Tous ces gens-là, prétendent parler au nom des intérêts des populations africaines en général, au nom du « développement de l’économie africaine » comme si tous les africains constituaient un bloc homogène ayant les mêmes intérêts. En réalité ils ne représentent tout au plus que les intérêts d’une fraction d’hommes d’affaires africains ainsi que les ambitions de quelques politiciens qui veulent un peu plus d’autonomie par rapport à l’État français pour mieux profiter d’une plus grande « souveraineté » de leur appareil d’État.

Les intérêts des travailleurs africains, des petits paysans et plus généralement de la population pauvre ne se trouvent pas sur le terrain de la souveraineté monétaire. Ce qui est important pour eux ce n’est pas la couleur de la monnaie avec laquelle ils sont payés mais de pouvoir vivre décemment du fruit de leur travail. Ils vivent misérablement car ils sont dominés et exploités par des capitalistes rapaces dont la seule préoccupation est de faire le maximum de profits. Les conditions d’existence des travailleurs Ghanéens, Guinéens ou Nigérians (pour ne citer que ces trois pays africains possédant chacun leur monnaie nationale) ne sont pas meilleures que celles de leurs frères sénégalais ou ivoiriens vivant en zone CFA. Ils sont tous exploités de la même manière et touchent des salaires de misère qui ne permettent pas de mener une vie décente.

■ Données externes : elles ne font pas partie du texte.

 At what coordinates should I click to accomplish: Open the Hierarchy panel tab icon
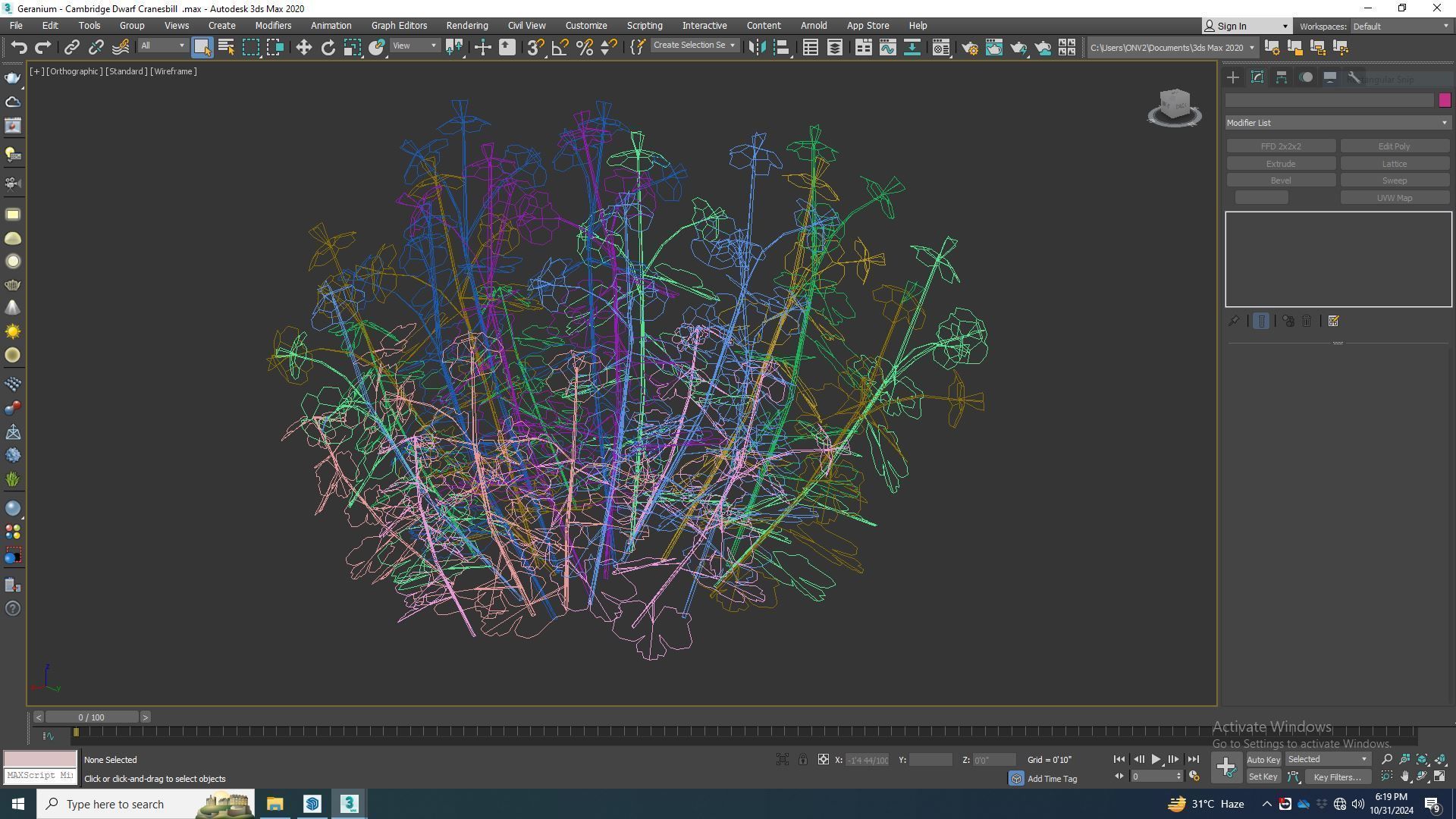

C’est l’accumulation des richesses et des moyens de productions entre les mains d’une petite minorité d’un côté et l’aggravation de la misère pour le reste de la population laborieuse qui est la question à résoudre pour que le monde soit plus vivable pour la grande majorité. C’est le système capitaliste qui est responsable de cette misère. Il domine l’économie mondiale. Et tant que les travailleurs ne mettront pas fin à ce système profondément injuste, leurs conditions d’existence ne feront globalement que s’empirer.